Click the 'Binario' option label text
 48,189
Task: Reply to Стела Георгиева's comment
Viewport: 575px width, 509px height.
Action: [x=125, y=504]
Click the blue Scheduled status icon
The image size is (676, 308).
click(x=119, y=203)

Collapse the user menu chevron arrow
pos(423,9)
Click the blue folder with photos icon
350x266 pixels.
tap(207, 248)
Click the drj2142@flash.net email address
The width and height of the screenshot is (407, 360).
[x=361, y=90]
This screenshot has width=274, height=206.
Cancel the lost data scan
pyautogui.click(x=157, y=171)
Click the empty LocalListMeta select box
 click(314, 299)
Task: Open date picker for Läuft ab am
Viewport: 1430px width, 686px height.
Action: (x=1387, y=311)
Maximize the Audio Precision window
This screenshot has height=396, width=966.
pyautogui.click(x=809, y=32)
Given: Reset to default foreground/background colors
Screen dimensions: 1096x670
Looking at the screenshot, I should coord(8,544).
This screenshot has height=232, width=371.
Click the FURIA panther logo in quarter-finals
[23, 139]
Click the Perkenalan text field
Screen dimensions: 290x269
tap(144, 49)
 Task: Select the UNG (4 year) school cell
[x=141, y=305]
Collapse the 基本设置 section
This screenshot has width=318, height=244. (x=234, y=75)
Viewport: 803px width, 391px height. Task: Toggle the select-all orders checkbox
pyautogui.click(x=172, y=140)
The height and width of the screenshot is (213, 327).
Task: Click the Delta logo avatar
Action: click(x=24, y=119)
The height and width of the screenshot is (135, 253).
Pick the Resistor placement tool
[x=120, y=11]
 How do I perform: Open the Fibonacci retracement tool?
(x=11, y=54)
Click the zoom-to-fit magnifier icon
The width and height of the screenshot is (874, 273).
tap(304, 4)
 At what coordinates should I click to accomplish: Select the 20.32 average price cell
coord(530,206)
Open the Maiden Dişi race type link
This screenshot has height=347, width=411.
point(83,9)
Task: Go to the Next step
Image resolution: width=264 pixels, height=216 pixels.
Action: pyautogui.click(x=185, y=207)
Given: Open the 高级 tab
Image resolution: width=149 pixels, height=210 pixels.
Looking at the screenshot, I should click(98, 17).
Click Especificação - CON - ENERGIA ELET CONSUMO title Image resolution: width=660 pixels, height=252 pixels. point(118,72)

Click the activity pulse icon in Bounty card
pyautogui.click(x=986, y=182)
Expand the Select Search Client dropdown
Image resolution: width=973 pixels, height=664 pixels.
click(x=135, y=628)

········

= Exercise =
An exact repetition of all the entries is required.

= Exercise solution =
Click the 'Binario' option label text
 48,189
Task: Reply to Стела Георгиева's comment
Viewport: 575px width, 509px height.
Action: [x=125, y=504]
Click the blue Scheduled status icon
The image size is (676, 308).
click(x=119, y=203)

Collapse the user menu chevron arrow
pos(423,9)
Click the blue folder with photos icon
350x266 pixels.
tap(207, 248)
Click the drj2142@flash.net email address
The width and height of the screenshot is (407, 360).
[x=361, y=90]
This screenshot has width=274, height=206.
Cancel the lost data scan
pyautogui.click(x=157, y=171)
Click the empty LocalListMeta select box
 click(314, 299)
Task: Open date picker for Läuft ab am
Viewport: 1430px width, 686px height.
Action: (x=1387, y=311)
Maximize the Audio Precision window
This screenshot has height=396, width=966.
pyautogui.click(x=809, y=32)
Given: Reset to default foreground/background colors
Screen dimensions: 1096x670
Looking at the screenshot, I should coord(8,544).
This screenshot has height=232, width=371.
Click the FURIA panther logo in quarter-finals
[23, 139]
Click the Perkenalan text field
Screen dimensions: 290x269
tap(144, 49)
 Task: Select the UNG (4 year) school cell
[x=141, y=305]
Collapse the 基本设置 section
This screenshot has width=318, height=244. (x=234, y=75)
Viewport: 803px width, 391px height. Task: Toggle the select-all orders checkbox
pyautogui.click(x=172, y=140)
The height and width of the screenshot is (213, 327).
Task: Click the Delta logo avatar
Action: click(x=24, y=119)
The height and width of the screenshot is (135, 253).
Pick the Resistor placement tool
[x=120, y=11]
 How do I perform: Open the Fibonacci retracement tool?
(x=11, y=54)
Click the zoom-to-fit magnifier icon
The width and height of the screenshot is (874, 273).
tap(304, 4)
 At what coordinates should I click to accomplish: Select the 20.32 average price cell
coord(530,206)
Open the Maiden Dişi race type link
This screenshot has height=347, width=411.
point(83,9)
Task: Go to the Next step
Image resolution: width=264 pixels, height=216 pixels.
Action: pyautogui.click(x=185, y=207)
Given: Open the 高级 tab
Image resolution: width=149 pixels, height=210 pixels.
Looking at the screenshot, I should click(98, 17).
Click Especificação - CON - ENERGIA ELET CONSUMO title Image resolution: width=660 pixels, height=252 pixels. point(118,72)

Click the activity pulse icon in Bounty card
pyautogui.click(x=986, y=182)
Expand the Select Search Client dropdown
Image resolution: width=973 pixels, height=664 pixels.
click(x=135, y=628)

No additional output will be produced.